Thus, we have decided to explore the formation of dinuclear helicates based on 2-hydroxy-5-nitrobenzaldehyde and 4,4′-methylenedianiline as the diamine moiety. The resulting imine ligand (H₂L) comprises two bidentate (N and O donors) coordination pockets. Thus, upon deprotonation of the OH groups, three ligand strands could wrap two metal centers, resulting in a N₃O₃ coordination sphere (Fig. 1). The latter coordination sphere could impart interesting magnetic properties for Mn complexes, e.g., spin crossover (SCO).¹⁶ Moreover, the ligand contains nitro groups that can be used as secondary assembly instruction because it has been observed that this group can coordinate alkali and alkaline earth metal counter ions (see ESI†) in anionic complexes.
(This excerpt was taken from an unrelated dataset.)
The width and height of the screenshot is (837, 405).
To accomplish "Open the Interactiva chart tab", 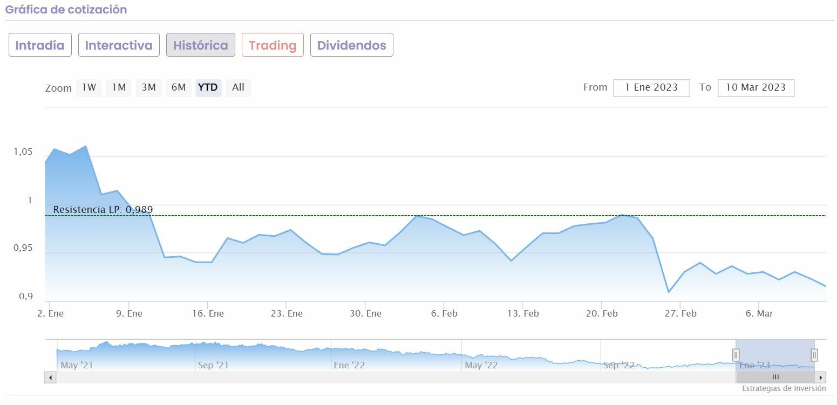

Fig. 1 Synthesis of triply stranded dianionic dimetallic helicates K₂[M₂(L)₃], M = Mn²⁺ and Ni²⁺, under mild reaction conditions.

Experimental

General

All reactions were carried out in an argon atmosphere using standard Schlenk techniques. The solvents were degassed just before use. Elemental analyses were performed on a Thermo-Finnigan Flash 1112 elemental analyzer at the Chemistry Department CINVESTAV. Infrared (IR) spectra were obtained on a Varian 640-IR spectrometer using a diamond attenuated total reflectance (ATR) method. The spectral data were obtained in a spectral window of 4000–550 cm⁻¹. X-ray diffraction measurements were collected on a Bruker D8 VENTURE diffractometer (PHOTON 100 detector), using a multilayer mirror monochromator and MoKα source (λ = 0.71073 Å).

Synthesis

Synthesis of K₂[Mn^IIL₃]·MeOH (1). A Schlenk flask under an argon atmosphere was charged with anhydrous manganese(II) chloride (30.5 mg, 0.24 mmol, 2 equiv.) and 3 mL of methanol. The MnCl₂ salt was partially soluble. A yellow solution of 2-hydroxy-5-nitrobenzaldehyde (121.1 mg, 0.72 mmol, 6 equiv.) in 3 mL of acetonitrile was added to this solution. To the resulting mixture, 6 mL of acetonitrile was carefully layered over without mixing, and then a colorless solution of potassium tert-butoxide (82 mg, 0.72 mmol, 6 equiv.) in 3 mL of methanol was layered dropwise without mixing. A further layer of 6 mL of acetonitrile was added without mixing and finally a colorless solution of 4,4′-methylenedianiline (72 mg, 0.36 mmol, 3 equiv.) in 3 mL acetonitrile was layered over without mixing. The Schlenk flask was kept isolated from disturbance for a few days, during which time the five layers were mixed by slow liquid–liquid diffusion, obtaining red crystals suitable for SC-XRD. The crystals were washed with distilled water and acetonitrile and subsequently dried under vacuum, obtaining 85 mg of red solid (0.049 mmol, 40.8%). IR-ATR v (cm⁻¹): 1614.5, 1593.7, 1543.7, 1481.9, 1296, 1245.2, 1169.2, 1099.2, 828.7, 681.9, 635.8. Elemental analysis (%): calculated for K₂[Mn₂(C₈₁H₅₄O₁₈N₁₂)]·(MeOH)·(H₂O)₃ C: 56.04, H: 3.67, N: 9.56; found: C: 55.56, H: 2.99, N: 9.09.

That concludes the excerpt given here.